This article is going to discuss new research that has been conducted into taste. To begin the discussion some definitions might be helpful. The forth or fifth definition of taste in most dictionaries is: Taste: Perceive or experience the flavor of. This definition provides the information necessary for a discussion about different foods and how we understand their basic flavors. From a scientific standpoint, taste refers to the chemical sensations gained from food that are perceived by the tongue alone. Flavor: the blend of taste and smell sensations evoked by a substance in the mouth is a word that provides a broader spectrum of perceptions about what we taste. Flavor refers to the information about what is being tasted that is received from both the tongue (taste, as defined above) and the nose, the olfactory system. To experience the difference between taste and flavor, hold your nose and then take a bite of chocolate pudding. What you will find is that the chocolate flavor is not clearly perceivable until you let go of your nose and smell the pudding as well as tasting it.

For many years there were four flavors that were thought to describe the entire taste palate: sweet, salty, sour, and bitter. In 1909, umami was identified as a taste that was distinct from the four already familiar tastes. However, interest in the fifth taste was only spurred in the 1980’s, and in 2002, the receptors on the tongue that identified umami were found, confirming it as a fifth taste.

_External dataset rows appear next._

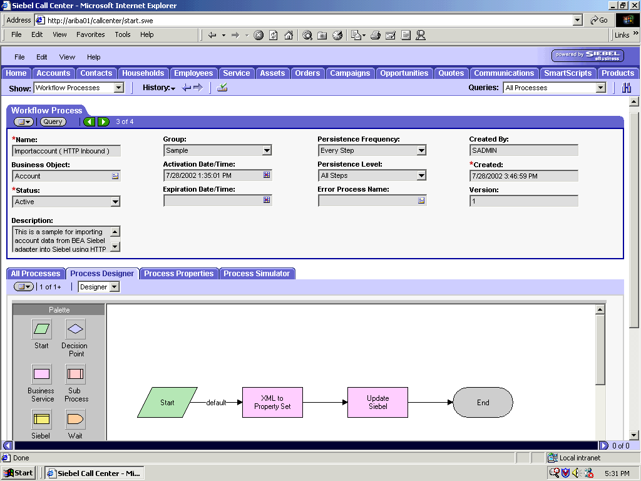Screen dimensions: 641x481
Task: Open the column chart icon near Queries
Action: tap(627, 88)
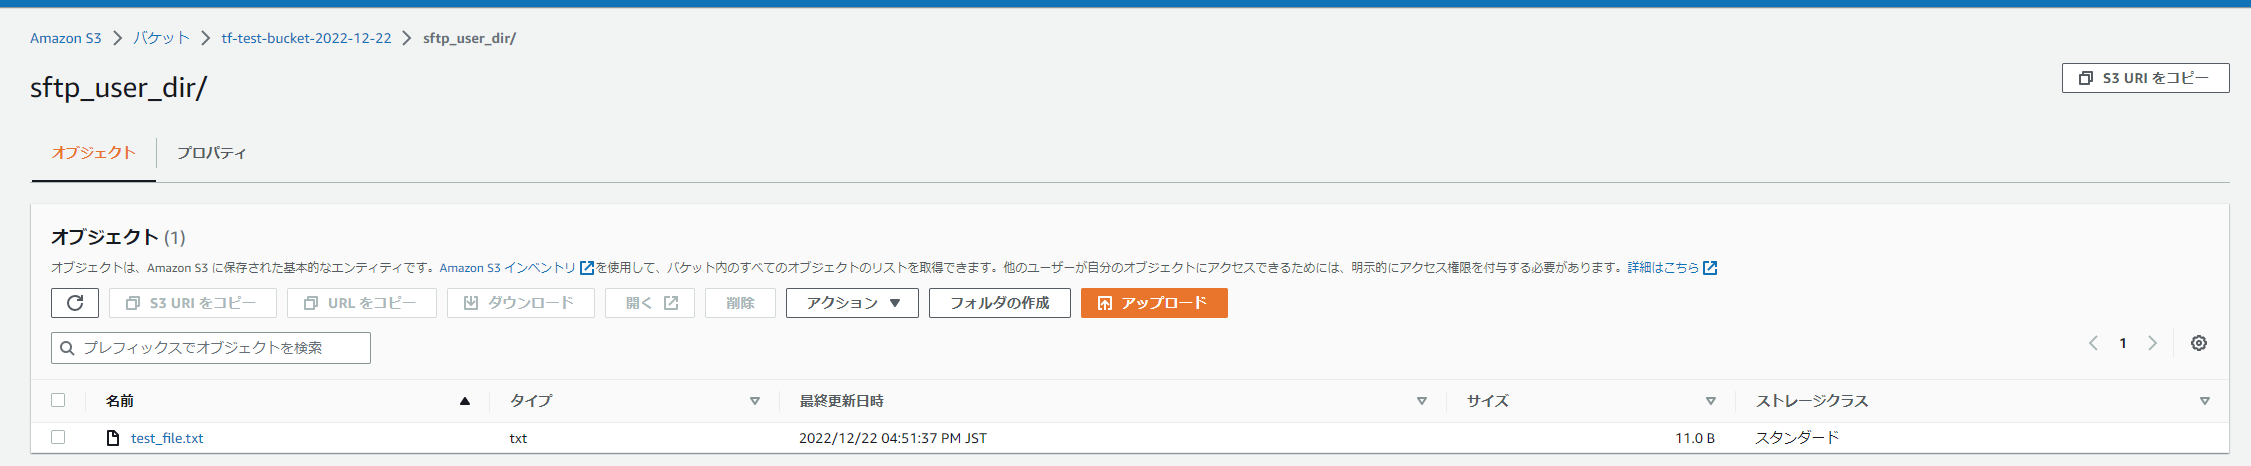This screenshot has width=2251, height=466.
Task: Go to previous page arrow
Action: coord(2093,343)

Now several research projects are being conducted looking at the possibility of a sixth taste: fat. Fat is a substance that occurs naturally in the bodies of animals and in some plants. It is an oily or greasy material and fat, in some animals, can be very solid and dense. One of the controversial issues in understanding whether fat is a taste is its dense texture. When fat is put in the mouth it must be moved around and broken down before the taste buds are able to be aware of anything. The question is, is it the texture of the fat that our mouth feels, or, are we actually tasting it.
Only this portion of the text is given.